#### TASK REQUIREMENTS
Copy the entries exactly, leaving out nothing.

#### SOURCE DATA
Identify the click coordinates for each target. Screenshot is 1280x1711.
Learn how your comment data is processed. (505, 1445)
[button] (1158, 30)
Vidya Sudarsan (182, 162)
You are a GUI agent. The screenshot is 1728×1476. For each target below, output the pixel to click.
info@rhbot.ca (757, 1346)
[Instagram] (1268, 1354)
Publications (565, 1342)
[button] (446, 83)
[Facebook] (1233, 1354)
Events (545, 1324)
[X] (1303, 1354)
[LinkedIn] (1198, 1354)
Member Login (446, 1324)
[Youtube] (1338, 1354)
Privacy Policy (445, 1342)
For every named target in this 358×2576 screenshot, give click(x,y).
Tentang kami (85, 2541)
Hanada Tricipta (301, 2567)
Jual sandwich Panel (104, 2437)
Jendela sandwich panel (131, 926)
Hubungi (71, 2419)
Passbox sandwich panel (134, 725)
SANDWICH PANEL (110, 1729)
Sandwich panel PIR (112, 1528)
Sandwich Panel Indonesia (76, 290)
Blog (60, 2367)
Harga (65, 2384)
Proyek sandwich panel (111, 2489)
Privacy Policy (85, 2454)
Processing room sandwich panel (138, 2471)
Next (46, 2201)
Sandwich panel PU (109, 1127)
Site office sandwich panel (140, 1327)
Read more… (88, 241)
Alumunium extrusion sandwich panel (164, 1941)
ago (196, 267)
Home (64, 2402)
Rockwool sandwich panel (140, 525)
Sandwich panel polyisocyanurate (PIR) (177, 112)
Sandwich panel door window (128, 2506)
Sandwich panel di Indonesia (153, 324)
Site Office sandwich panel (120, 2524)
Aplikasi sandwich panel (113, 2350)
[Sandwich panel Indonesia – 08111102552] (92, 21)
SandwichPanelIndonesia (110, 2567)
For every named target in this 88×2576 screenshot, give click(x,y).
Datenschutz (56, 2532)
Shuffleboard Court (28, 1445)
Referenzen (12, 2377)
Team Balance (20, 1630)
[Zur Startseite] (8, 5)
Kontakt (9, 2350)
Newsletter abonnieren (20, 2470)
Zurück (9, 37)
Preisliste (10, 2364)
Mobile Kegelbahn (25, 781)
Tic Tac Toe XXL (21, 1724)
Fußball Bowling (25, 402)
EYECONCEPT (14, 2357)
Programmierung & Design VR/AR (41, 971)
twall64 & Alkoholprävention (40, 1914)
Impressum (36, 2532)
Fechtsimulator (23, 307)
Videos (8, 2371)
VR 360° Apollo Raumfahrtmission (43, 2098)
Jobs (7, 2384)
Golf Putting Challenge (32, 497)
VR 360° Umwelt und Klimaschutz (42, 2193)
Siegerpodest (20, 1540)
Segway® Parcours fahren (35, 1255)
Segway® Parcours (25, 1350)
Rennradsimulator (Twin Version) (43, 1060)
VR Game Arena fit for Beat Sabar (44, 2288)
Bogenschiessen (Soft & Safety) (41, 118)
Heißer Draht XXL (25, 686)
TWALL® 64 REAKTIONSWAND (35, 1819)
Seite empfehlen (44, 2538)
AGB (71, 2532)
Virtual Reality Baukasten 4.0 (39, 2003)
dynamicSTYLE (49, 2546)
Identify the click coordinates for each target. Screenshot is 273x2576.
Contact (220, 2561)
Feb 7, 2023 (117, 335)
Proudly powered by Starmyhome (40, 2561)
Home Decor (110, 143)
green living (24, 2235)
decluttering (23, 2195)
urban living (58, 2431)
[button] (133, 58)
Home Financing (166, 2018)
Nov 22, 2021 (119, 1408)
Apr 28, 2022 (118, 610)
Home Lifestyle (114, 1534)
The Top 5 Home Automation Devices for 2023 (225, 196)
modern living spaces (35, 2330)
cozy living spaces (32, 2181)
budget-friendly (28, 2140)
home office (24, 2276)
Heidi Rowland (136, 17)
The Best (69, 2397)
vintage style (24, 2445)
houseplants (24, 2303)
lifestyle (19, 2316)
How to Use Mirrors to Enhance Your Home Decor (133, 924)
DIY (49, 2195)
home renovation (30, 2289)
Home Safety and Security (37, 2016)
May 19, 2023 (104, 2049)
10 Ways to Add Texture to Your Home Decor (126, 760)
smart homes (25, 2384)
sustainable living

#### ANSWER SPACE
Identify the click coordinates for each target. Screenshot is 1280x1711.
Learn how your comment data is processed. (505, 1445)
[button] (1158, 30)
Vidya Sudarsan (182, 162)
You are a GUI agent. The screenshot is 1728×1476. For each target below, output the pixel to click.
info@rhbot.ca (757, 1346)
[Instagram] (1268, 1354)
Publications (565, 1342)
[button] (446, 83)
[Facebook] (1233, 1354)
Events (545, 1324)
[X] (1303, 1354)
[LinkedIn] (1198, 1354)
Member Login (446, 1324)
[Youtube] (1338, 1354)
Privacy Policy (445, 1342)
For every named target in this 358×2576 screenshot, give click(x,y).
Tentang kami (85, 2541)
Hanada Tricipta (301, 2567)
Jual sandwich Panel (104, 2437)
Jendela sandwich panel (131, 926)
Hubungi (71, 2419)
Passbox sandwich panel (134, 725)
SANDWICH PANEL (110, 1729)
Sandwich panel PIR (112, 1528)
Sandwich Panel Indonesia (76, 290)
Blog (60, 2367)
Harga (65, 2384)
Proyek sandwich panel (111, 2489)
Privacy Policy (85, 2454)
Processing room sandwich panel (138, 2471)
Next (46, 2201)
Sandwich panel PU (109, 1127)
Site office sandwich panel (140, 1327)
Read more… (88, 241)
Alumunium extrusion sandwich panel (164, 1941)
ago (196, 267)
Home (64, 2402)
Rockwool sandwich panel (140, 525)
Sandwich panel polyisocyanurate (PIR) (177, 112)
Sandwich panel door window (128, 2506)
Sandwich panel di Indonesia (153, 324)
Site Office sandwich panel (120, 2524)
Aplikasi sandwich panel (113, 2350)
[Sandwich panel Indonesia – 08111102552] (92, 21)
SandwichPanelIndonesia (110, 2567)
For every named target in this 88×2576 screenshot, give click(x,y).
Datenschutz (56, 2532)
Shuffleboard Court (28, 1445)
Referenzen (12, 2377)
Team Balance (20, 1630)
[Zur Startseite] (8, 5)
Kontakt (9, 2350)
Newsletter abonnieren (20, 2470)
Zurück (9, 37)
Preisliste (10, 2364)
Mobile Kegelbahn (25, 781)
Tic Tac Toe XXL (21, 1724)
Fußball Bowling (25, 402)
EYECONCEPT (14, 2357)
Programmierung & Design VR/AR (41, 971)
twall64 & Alkoholprävention (40, 1914)
Impressum (36, 2532)
Fechtsimulator (23, 307)
Videos (8, 2371)
VR 360° Apollo Raumfahrtmission (43, 2098)
Jobs (7, 2384)
Golf Putting Challenge (32, 497)
VR 360° Umwelt und Klimaschutz (42, 2193)
Siegerpodest (20, 1540)
Segway® Parcours fahren (35, 1255)
Segway® Parcours (25, 1350)
Rennradsimulator (Twin Version) (43, 1060)
VR Game Arena fit for Beat Sabar (44, 2288)
Bogenschiessen (Soft & Safety) (41, 118)
Heißer Draht XXL (25, 686)
TWALL® 64 REAKTIONSWAND (35, 1819)
Seite empfehlen (44, 2538)
AGB (71, 2532)
Virtual Reality Baukasten 4.0 (39, 2003)
dynamicSTYLE (49, 2546)
Identify the click coordinates for each target. Screenshot is 273x2576.
Contact (220, 2561)
Feb 7, 2023 (117, 335)
Proudly powered by Starmyhome (40, 2561)
Home Decor (110, 143)
green living (24, 2235)
decluttering (23, 2195)
urban living (58, 2431)
[button] (133, 58)
Home Financing (166, 2018)
Nov 22, 2021 (119, 1408)
Apr 28, 2022 (118, 610)
Home Lifestyle (114, 1534)
The Top 5 Home Automation Devices for 2023 (225, 196)
modern living spaces (35, 2330)
cozy living spaces (32, 2181)
budget-friendly (28, 2140)
home office (24, 2276)
Heidi Rowland (136, 17)
The Best (69, 2397)
vintage style (24, 2445)
houseplants (24, 2303)
lifestyle (19, 2316)
How to Use Mirrors to Enhance Your Home Decor (133, 924)
DIY (49, 2195)
home renovation (30, 2289)
Home Safety and Security (37, 2016)
May 19, 2023 (104, 2049)
10 Ways to Add Texture to Your Home Decor (126, 760)
smart homes (25, 2384)
sustainable living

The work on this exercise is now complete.